The response must contain every line of the records that follow, duplicated exactly.
*** Opening Supplied records ***
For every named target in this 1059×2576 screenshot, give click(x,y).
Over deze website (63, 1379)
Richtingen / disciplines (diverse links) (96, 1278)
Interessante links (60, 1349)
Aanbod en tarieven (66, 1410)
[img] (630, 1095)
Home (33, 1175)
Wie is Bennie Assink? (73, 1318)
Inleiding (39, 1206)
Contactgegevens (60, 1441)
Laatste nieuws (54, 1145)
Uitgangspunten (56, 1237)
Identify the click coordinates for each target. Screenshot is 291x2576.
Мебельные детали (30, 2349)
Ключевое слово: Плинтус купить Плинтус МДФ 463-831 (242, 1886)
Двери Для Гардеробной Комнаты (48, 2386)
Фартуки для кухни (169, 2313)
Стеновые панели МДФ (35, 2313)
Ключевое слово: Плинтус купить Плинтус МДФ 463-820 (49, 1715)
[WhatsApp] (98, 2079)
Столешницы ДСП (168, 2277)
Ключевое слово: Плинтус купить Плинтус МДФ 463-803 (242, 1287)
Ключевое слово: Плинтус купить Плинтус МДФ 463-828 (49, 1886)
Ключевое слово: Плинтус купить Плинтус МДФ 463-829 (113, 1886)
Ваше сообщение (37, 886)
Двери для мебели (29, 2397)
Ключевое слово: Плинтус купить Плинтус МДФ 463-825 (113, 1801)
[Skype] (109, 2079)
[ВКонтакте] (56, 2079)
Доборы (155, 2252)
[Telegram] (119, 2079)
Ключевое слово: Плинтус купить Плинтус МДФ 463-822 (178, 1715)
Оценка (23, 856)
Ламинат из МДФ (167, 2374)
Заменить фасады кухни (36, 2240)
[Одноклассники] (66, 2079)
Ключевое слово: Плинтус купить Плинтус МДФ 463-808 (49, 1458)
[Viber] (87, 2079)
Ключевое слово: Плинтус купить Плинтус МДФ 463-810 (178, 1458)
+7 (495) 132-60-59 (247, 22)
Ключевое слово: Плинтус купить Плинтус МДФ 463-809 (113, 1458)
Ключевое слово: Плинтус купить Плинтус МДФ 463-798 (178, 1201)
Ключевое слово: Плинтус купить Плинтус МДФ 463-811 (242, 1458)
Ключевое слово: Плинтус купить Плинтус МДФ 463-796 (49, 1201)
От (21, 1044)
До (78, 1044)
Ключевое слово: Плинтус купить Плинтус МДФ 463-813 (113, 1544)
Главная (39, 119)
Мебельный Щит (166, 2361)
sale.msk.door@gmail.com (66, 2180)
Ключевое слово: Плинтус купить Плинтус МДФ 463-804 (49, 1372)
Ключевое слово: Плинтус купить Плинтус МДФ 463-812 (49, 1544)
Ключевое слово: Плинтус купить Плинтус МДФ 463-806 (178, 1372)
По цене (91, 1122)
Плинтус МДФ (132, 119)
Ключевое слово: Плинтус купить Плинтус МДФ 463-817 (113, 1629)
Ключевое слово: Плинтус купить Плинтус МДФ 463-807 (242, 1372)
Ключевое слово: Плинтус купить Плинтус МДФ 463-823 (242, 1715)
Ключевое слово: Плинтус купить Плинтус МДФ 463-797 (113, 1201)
*** Closing Supplied records ***
● **Expected output**:
For every named target in this 1059×2576 screenshot, give click(x,y).
Over deze website (63, 1379)
Richtingen / disciplines (diverse links) (96, 1278)
Interessante links (60, 1349)
Aanbod en tarieven (66, 1410)
[img] (630, 1095)
Home (33, 1175)
Wie is Bennie Assink? (73, 1318)
Inleiding (39, 1206)
Contactgegevens (60, 1441)
Laatste nieuws (54, 1145)
Uitgangspunten (56, 1237)
Identify the click coordinates for each target. Screenshot is 291x2576.
Мебельные детали (30, 2349)
Ключевое слово: Плинтус купить Плинтус МДФ 463-831 (242, 1886)
Двери Для Гардеробной Комнаты (48, 2386)
Фартуки для кухни (169, 2313)
Стеновые панели МДФ (35, 2313)
Ключевое слово: Плинтус купить Плинтус МДФ 463-820 (49, 1715)
[WhatsApp] (98, 2079)
Столешницы ДСП (168, 2277)
Ключевое слово: Плинтус купить Плинтус МДФ 463-803 (242, 1287)
Ключевое слово: Плинтус купить Плинтус МДФ 463-828 (49, 1886)
Ключевое слово: Плинтус купить Плинтус МДФ 463-829 (113, 1886)
Ваше сообщение (37, 886)
Двери для мебели (29, 2397)
Ключевое слово: Плинтус купить Плинтус МДФ 463-825 (113, 1801)
[Skype] (109, 2079)
[ВКонтакте] (56, 2079)
Доборы (155, 2252)
[Telegram] (119, 2079)
Ключевое слово: Плинтус купить Плинтус МДФ 463-822 (178, 1715)
Оценка (23, 856)
Ламинат из МДФ (167, 2374)
Заменить фасады кухни (36, 2240)
[Одноклассники] (66, 2079)
Ключевое слово: Плинтус купить Плинтус МДФ 463-808 (49, 1458)
[Viber] (87, 2079)
Ключевое слово: Плинтус купить Плинтус МДФ 463-810 (178, 1458)
+7 (495) 132-60-59 (247, 22)
Ключевое слово: Плинтус купить Плинтус МДФ 463-809 (113, 1458)
Ключевое слово: Плинтус купить Плинтус МДФ 463-798 (178, 1201)
Ключевое слово: Плинтус купить Плинтус МДФ 463-811 (242, 1458)
Ключевое слово: Плинтус купить Плинтус МДФ 463-796 (49, 1201)
От (21, 1044)
До (78, 1044)
Ключевое слово: Плинтус купить Плинтус МДФ 463-813 (113, 1544)
Главная (39, 119)
Мебельный Щит (166, 2361)
sale.msk.door@gmail.com (66, 2180)
Ключевое слово: Плинтус купить Плинтус МДФ 463-804 (49, 1372)
Ключевое слово: Плинтус купить Плинтус МДФ 463-812 (49, 1544)
Ключевое слово: Плинтус купить Плинтус МДФ 463-806 (178, 1372)
По цене (91, 1122)
Плинтус МДФ (132, 119)
Ключевое слово: Плинтус купить Плинтус МДФ 463-817 (113, 1629)
Ключевое слово: Плинтус купить Плинтус МДФ 463-807 (242, 1372)
Ключевое слово: Плинтус купить Плинтус МДФ 463-823 (242, 1715)
Ключевое слово: Плинтус купить Плинтус МДФ 463-797 (113, 1201)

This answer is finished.